- _SHORT TASK_
Report each line of the entries below that contains the word "Open", copying every such line in full.

- _TASK DATA_
——
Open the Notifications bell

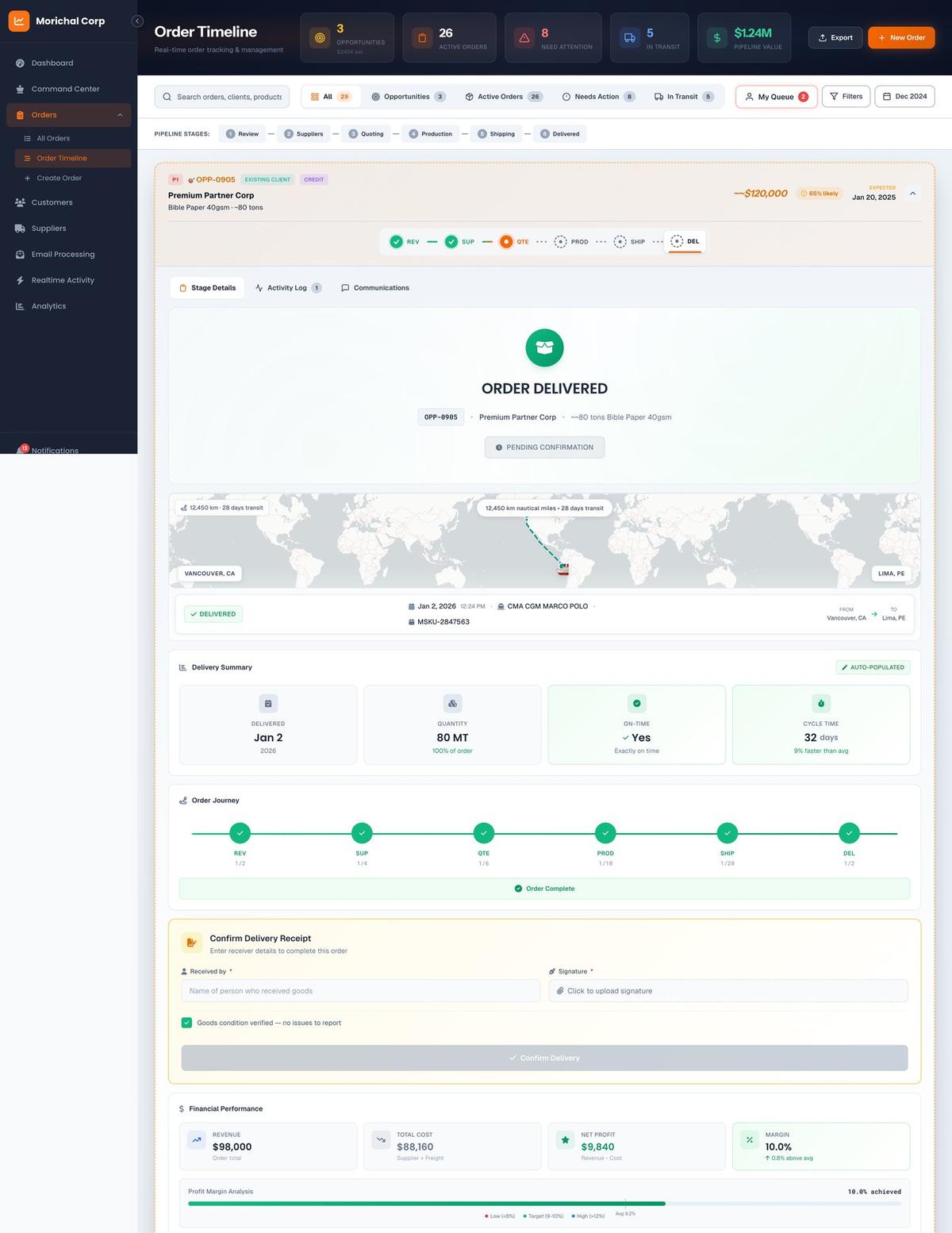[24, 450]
——
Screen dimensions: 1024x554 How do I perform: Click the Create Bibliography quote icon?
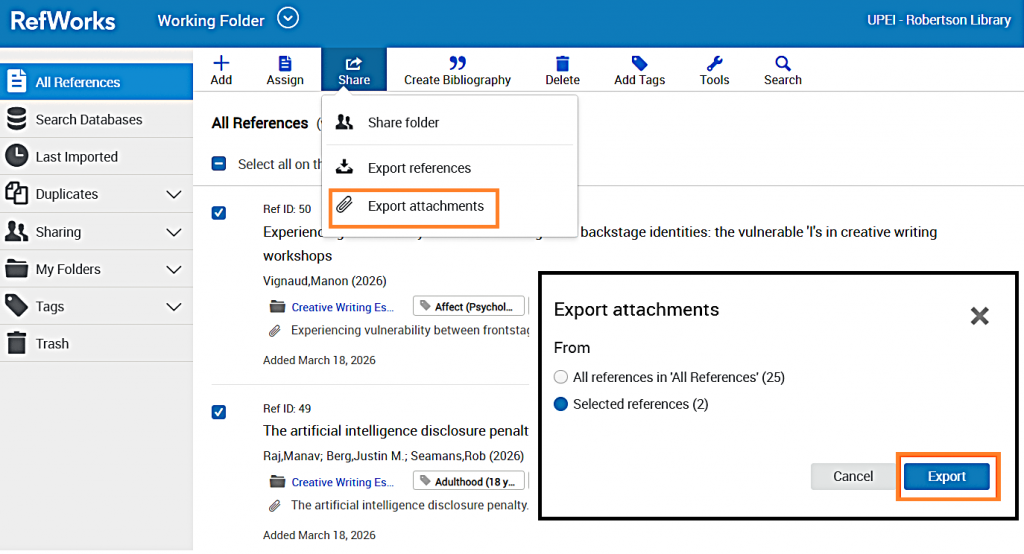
——
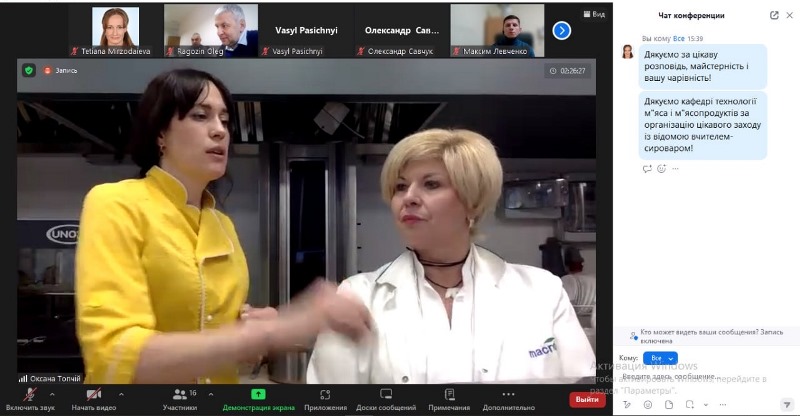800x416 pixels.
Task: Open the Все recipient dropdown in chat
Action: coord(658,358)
——
- _TASK SOLUTION_
Open the Notifications bell
Task: Open the Все recipient dropdown in chat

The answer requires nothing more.